Un processo che sulla scorta della contingenza subisce ora nuove spinte e senza alcuna riforma democraticamente discussa sta facendo passare come inevitabili trasformazioni altrimenti inaccettabili, uniformando contenuti e modelli, metodi e strategie, dove la didattica digitale, binomio pervasivo e per niente fantastico, viene posta a caposaldo del progetto complessivo di rimodulazione dell’insegnamento, presentato sotto mal celate spoglie integrative.

Gli scatoloni più ostici da preservare in questo ambiente ostile, insieme alla salvaguardia della pluralità degli interventi didattico/educativi, sono gli spazi di espressione della propria coscienza civile e critica, la libertà intellettuale, il vero materiale ingombrante dei tempi di crisi, difficile da praticare nell’obbedienza diffusa di chi non discute ma esegue, nell’indifferenza crescente che rende corpo estraneo il sollevare dubbi, avanzare domande. Un’esperienza spero non generalizzabile, presente purtroppo nel mio vissuto come in quello di molti altri insegnanti, relegati nella cornice neutralizzante di polemici all’interno dei propri contesti di lavoro, isolati nella lettura critica dei processi in atto, resi poco incisivi, quando non penalizzati, nella costruzione di azioni di resistenza e di opposizione.

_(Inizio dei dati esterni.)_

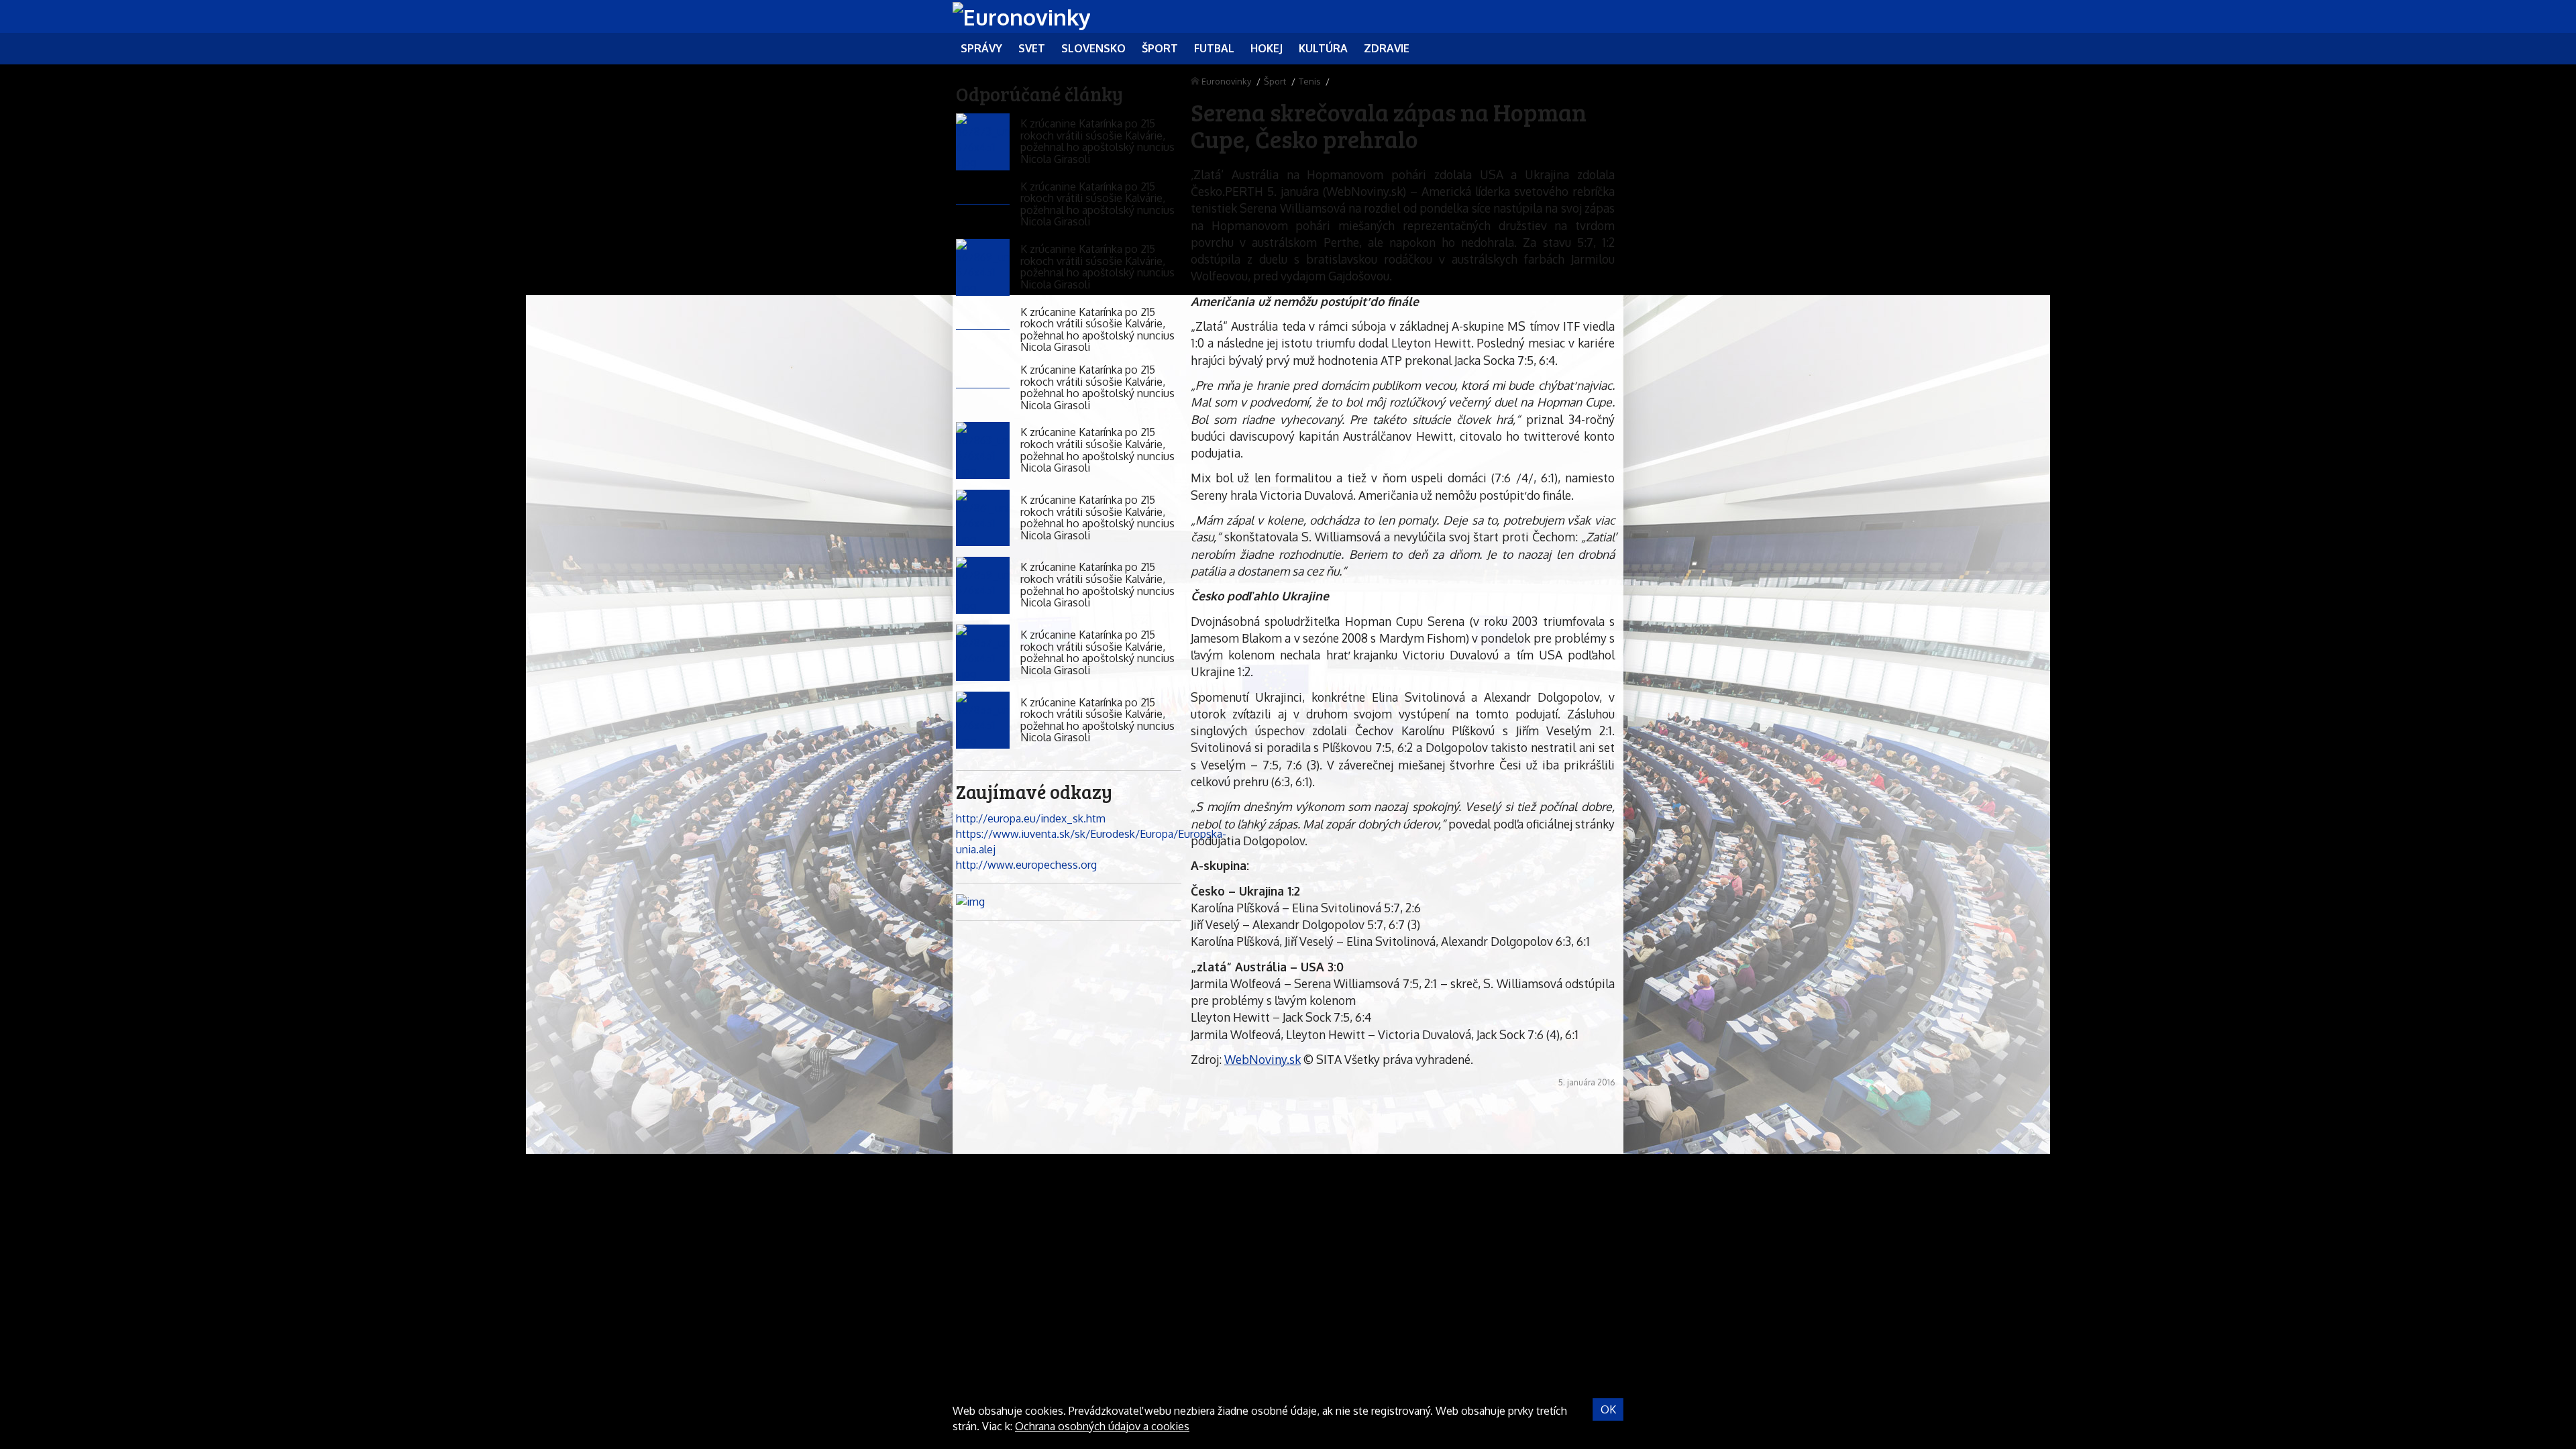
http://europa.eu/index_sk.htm (1031, 818)
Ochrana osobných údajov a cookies (1102, 1426)
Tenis (1309, 81)
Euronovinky (1226, 81)
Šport (1275, 81)
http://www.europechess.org (1026, 864)
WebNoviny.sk (1262, 1059)
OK (1608, 1409)
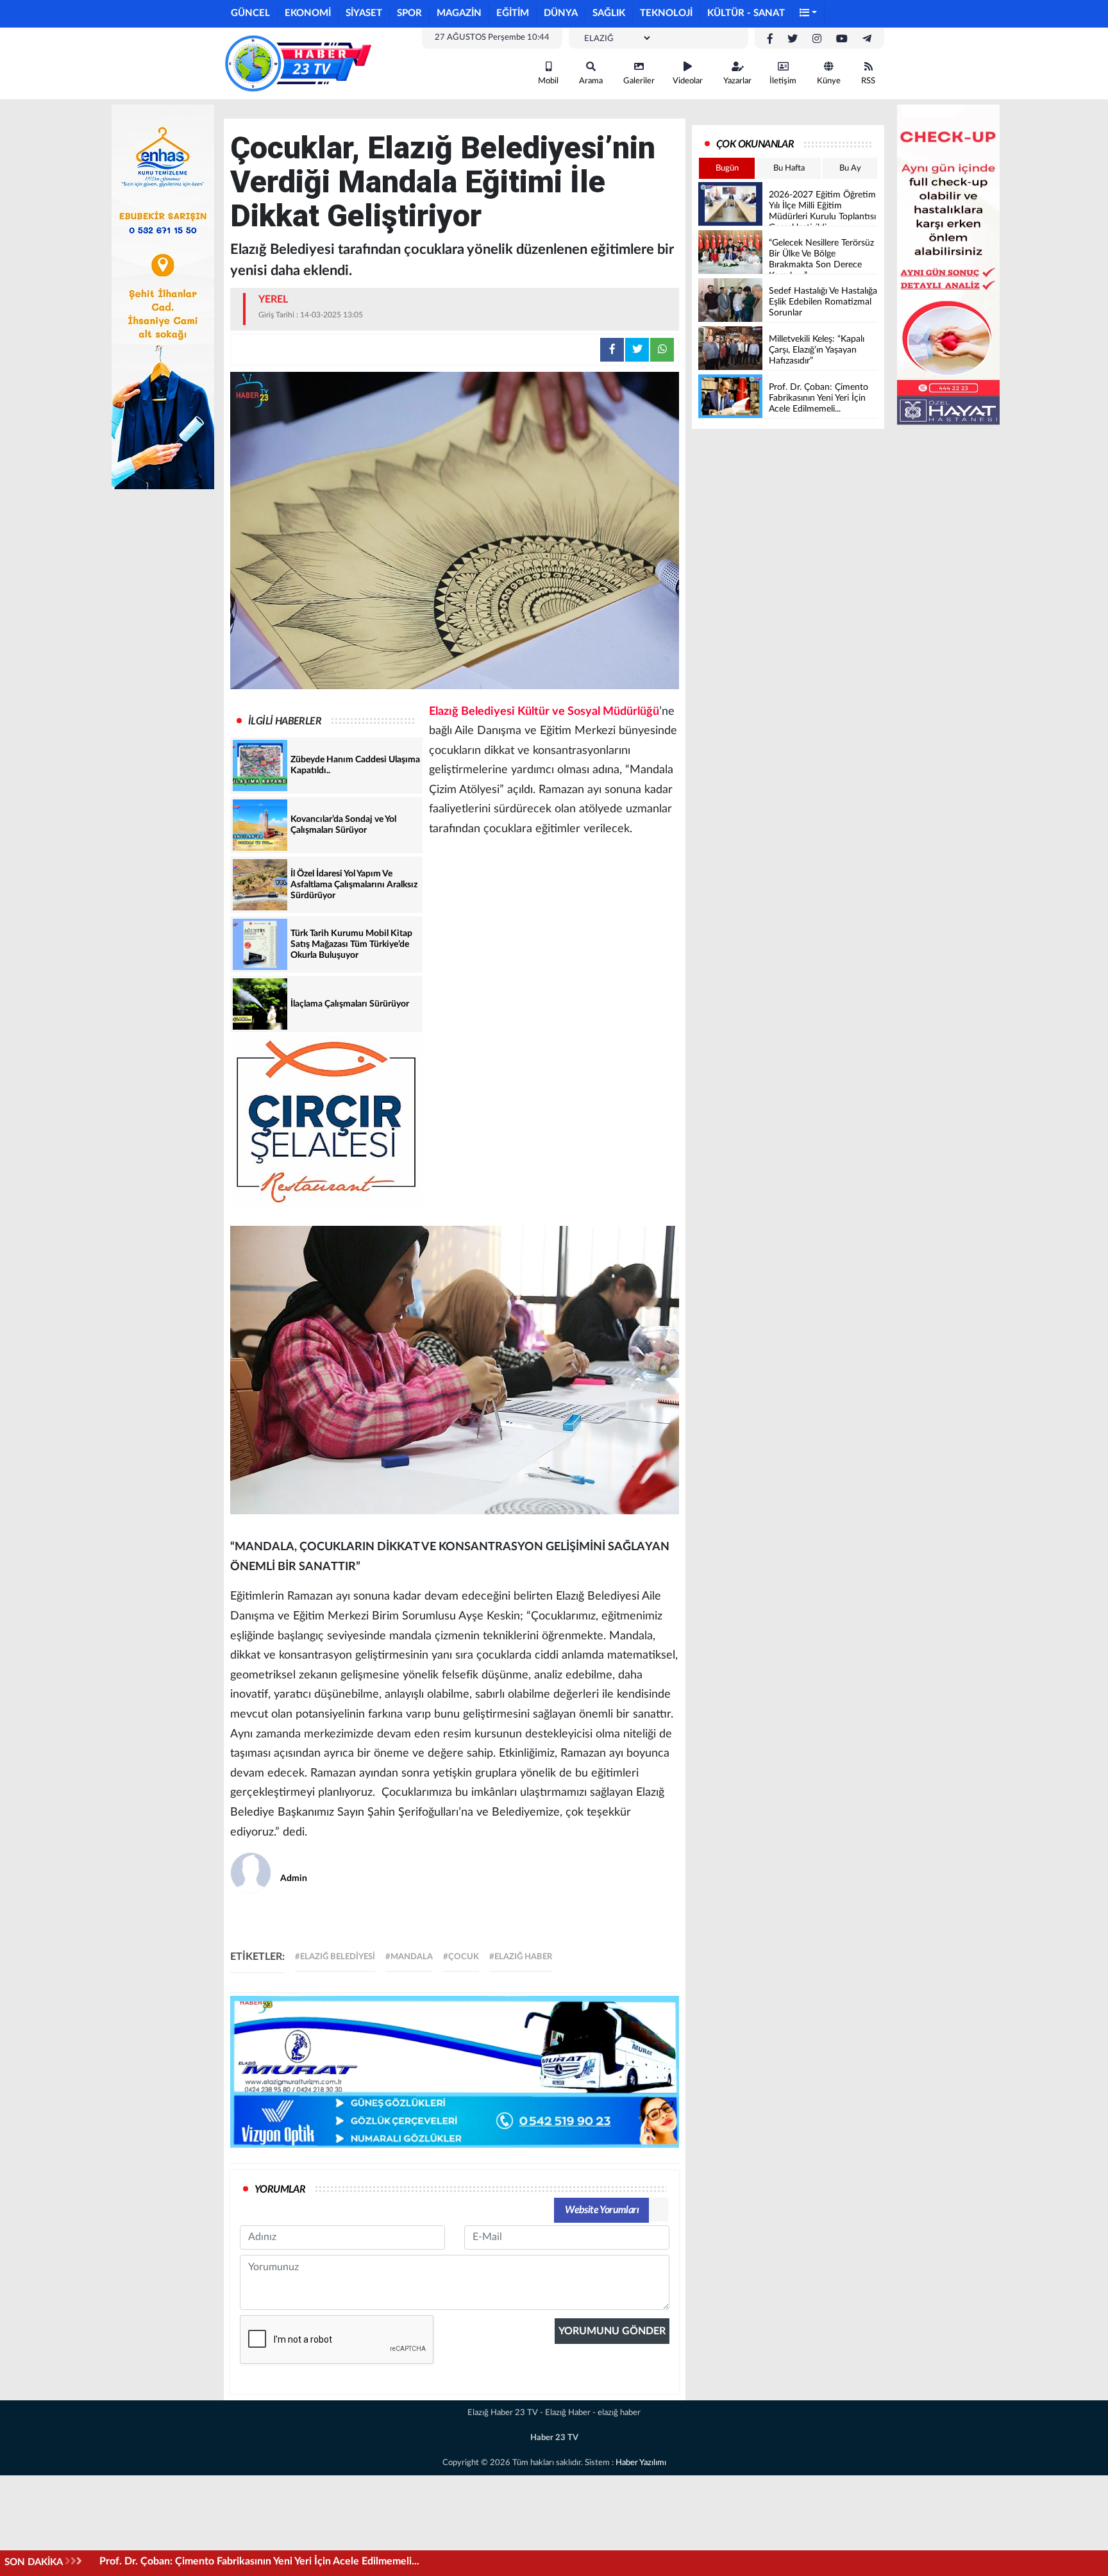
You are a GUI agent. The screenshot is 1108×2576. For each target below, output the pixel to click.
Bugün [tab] (727, 168)
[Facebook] (770, 39)
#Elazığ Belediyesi (335, 1957)
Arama (591, 81)
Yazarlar (737, 81)
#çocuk (461, 1957)
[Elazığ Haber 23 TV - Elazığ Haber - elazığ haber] (297, 63)
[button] (809, 14)
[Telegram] (867, 39)
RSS (868, 81)
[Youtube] (842, 39)
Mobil (548, 81)
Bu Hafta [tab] (789, 168)
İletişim (782, 81)
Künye (829, 81)
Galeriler (639, 81)
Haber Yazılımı (641, 2463)
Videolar (688, 81)
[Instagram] (817, 39)
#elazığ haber (520, 1957)
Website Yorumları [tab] (602, 2210)
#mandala (409, 1957)
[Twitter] (792, 39)
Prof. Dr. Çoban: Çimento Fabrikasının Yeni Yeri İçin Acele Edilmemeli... (259, 2561)
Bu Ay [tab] (850, 168)
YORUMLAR (280, 2189)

Nell’allestimento di una scuola svuotata, avvilita nella sua funzione sociale, sempre meno comunità vitale e sempre più irreggimentata, ci aspettano bambine e bambini con i loro reali bisogni di conoscenza e di relazione con il mondo, nelle concrete fasi del loro sviluppo a cui dare accoglienza, espressione e strumenti. Per loro e con loro dovremo continuare a intrecciare pensieri, azioni e voci che dicano e costruiscano altro rispetto a quanto l’esistente ci propone come unico racconto, malgrado e a partire dagli scenari preoccupanti che tra norme, nuove regole e dispositivi, peseranno ancora al rientro sulla vita delle classi, dei singoli e della collettività. Penso alle bambine e i bambini dell’infanzia e della primaria che fanno catene per starci dietro, ai loro bisogni di movimento e socializzazione, di coinvolgimento fisico e di contatto. Penso al fidarsi e affidarsi l’uno con l’altro, un bene prezioso che va custodito e protetto, come la libertà, la bellezza e la gioia in una scuola solida e solidale. Sono questi i rami della grande quercia che Ciocco da sempre ci indica e ci invita a percorrere, sapendo bene che c’è anche il rischio di una bella sbucciatura, di qualche ruzzolone. Ma che scoiattolo ambasciatore dei bambini sarebbe se si accontentasse di un’apparente esistenza tranquilla, costretto dietro al vetro di uno schermo?